Free recorded music became the advertisement – and, as a result, the ideal complement – for live concerts.Bharat Anand
In 2002, Apple exploited this trend – and demonstrated that a great product alone is never sufficient – by combining its iPod with the iTunes streaming service, offering one-click song downloads for 99 cents each. Apple made nothing from iTunes despite its $10 billion in annual revenues. The true purpose of its connected offer was to sell iPods.
Connections and Complements
When you face disruption, Anand advises, don’t double down on your core competencies and outsource the rest. Instead, broaden your thinking. Look for complements. For example, the Michelin tire company created its famous restaurant rating business to give people an incentive to drive longer distances to get to the great restaurants it discovered, reviewed and sometimes awarded with its coveted stars.

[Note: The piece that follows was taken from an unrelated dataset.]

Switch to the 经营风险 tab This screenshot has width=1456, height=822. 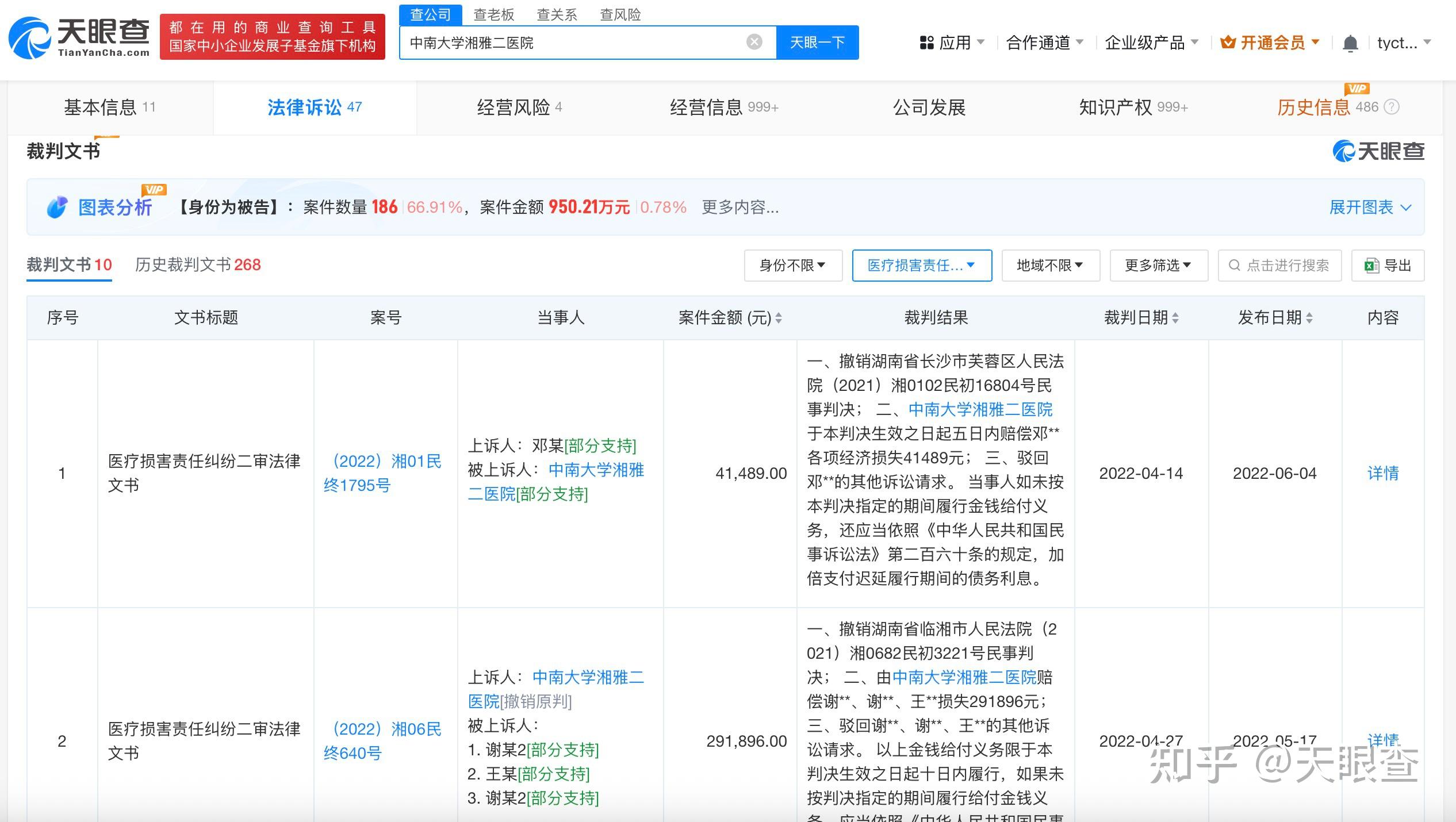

Look for that kind of connection between your products and services. Traditionally, manufacturers price the device cheap and charge more for the users’ addition to it. That is, printers are cheap, but ink is costly; the razor is cheap, and the blades are costly. Apple saw that its leverage was in hardware – its devices, not its music or apps. It initially engineered iTunes to work only with iPods. Amazon first made e-books compatible only with Kindle. Both relented when the advantages of opening their platforms became obvious.
Digital wildfires – the propagation of success or failure in digital businesses – come from close connections between individuals, more than the quality of content or any individual action behind it. Bharat Anand
In 2003, Warner Music wanted its sister division, Time Warner Cable, to track down music pirates and sue them. Time Warner said no. It joined with its rival Verizon to fight against divulging its users’ names. Content providers must choose their friends wisely.
The Economist magazine ignored the internet entirely at first and didn’t register a URL. With its digital content behind a paywall, The Economist flourished through the disruptive late 1990s, 2000s and 2010s, increasing its number of subscribers many times over because it continued to provide solid news and analysis, as it has for the past 150 years.
Define competition solely from the perspective of your product or content, and you’ll focus on a single class of competitors. Define it from the perspective of your customer…and you’ll see entirely new competitors.Bharat Anand
No magazine can imitate The Economist successfully, Anand contends. It demonstrates that prestige and curated consistency matter.
Consider your clients’ preferences and behavior. Determine what matters most to them, and offer the best of that. Run analytics to learn what draws them, and never focus your business on anything they don’t value.
Anand illuminates his highly functional way of thinking with sterling examples and unexpected lessons that will make you smile. He takes a professorial view of his material and presents each chapter as a handy, self-contained teaching tale, so you needn’t read them in order if you’d rather choose each chapter as it pertains to your business or interest. Anand is especially illuminating for anyone in the world of music or artistic content.
Other works on digital business include How Music Got Free by Stephen Witt; A Mind at Play by Jimmy Soni; and Information Theory by James V. Stone.